I Know How to Run Experiments, Now What? (part 2)
Welcome to part two of “I Know How to Experiment, Now What?” If you missed part one, you can read about it here. My hope is to keep showcasing situations that you should keep an eye out for. If you spot these, they are great opportunities in your enterprise where you can apply your new rapid experimentation and customer empathy skills immediately.
Our existing sales / marketing tactics are not working for this new product
I frequently see organizational structures and operating mechanisms that won’t support new products. You have the tools to fix it!
For example: One of your innovation teams in the enterprise comes up with a great new product idea. They conduct some early research, work with customers and determine that it’s going to be your company’s next great product. They build the product and then come to your sales or marketing team to ask you to begin selling the product.
As a result you begin to reach out to existing customers using existing sales tactic and find that your sales numbers are far below that of your existing products. This disconnect is occurring because the sales / marketing processes for each product are unique. The likelihood that your existing product and the new product have exactly the same target customer segment is extremely unlikely.
Use your new found experimentation and customer empathy skills to get inside the head of this new customer and understand what is important to them. Search for the sales or marketing processes, tactics and strategies that will work for this new product. Once you can do this successfully then you can create a reusable process.
Don’t assume that your existing processes will work for new products right out of the box.
We have a new product /service we would like to get to market quickly
In the enterprise, we often see that innovation is handled backwards from how it would work in a startup. We see that teams do a small amount of work to validate that their idea is interesting and then they start promoting it like mad to leadership to get additional time or funding to work on their idea.
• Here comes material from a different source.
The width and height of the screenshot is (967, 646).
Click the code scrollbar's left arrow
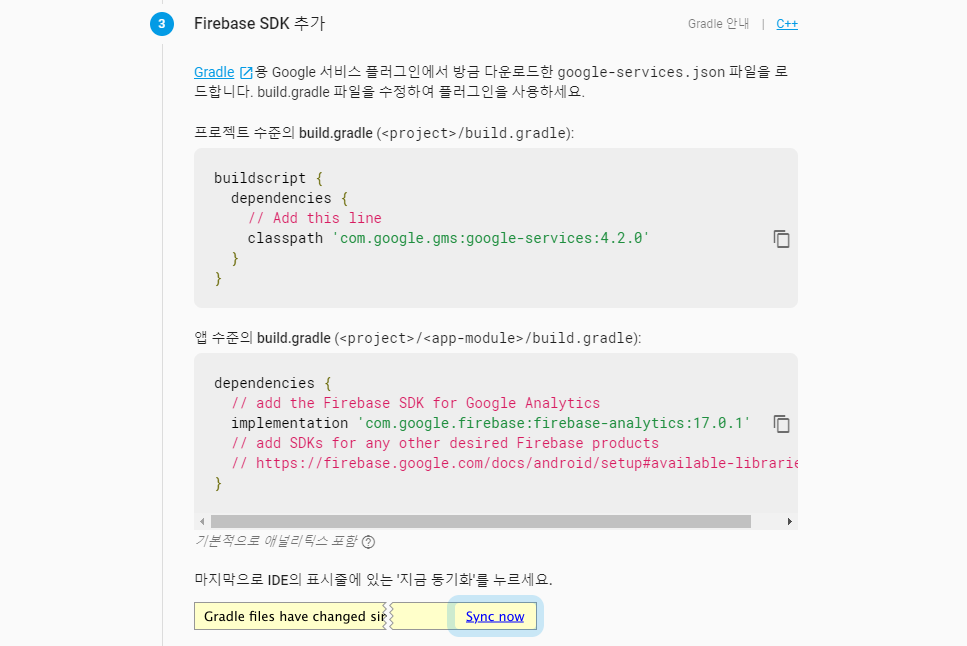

The moment an unenlightened senior leader gets excited about the new idea they will immediately start applying their great execution skills to the project. They will begin asking many questions that will be focused on execution: When will this be ready to market to our customers? When can our sales team be trained? How much revenue will this generate during the next fiscal year?
While these are important questions to answer, they are typically asked too early and end up giving the new product team whiplash.
This is the type of situation where you can quickly apply your rapid experimentation skills. You can simply take the questions from senior leadership, convert them to “assumptions”, prioritize them and begin testing them like any other assumption. Following this process will also show the leader that you have taken their feedback to heart and allow you to bring back the answers based on customer-based experiments rather than a creative writing or PowerPoint exercise that we typically get pulled into in large corporations.
There are TONS of great places for you to apply your new skills. Keep on the lookout and hone your investigative skills. You’ll soon see opportunities daily!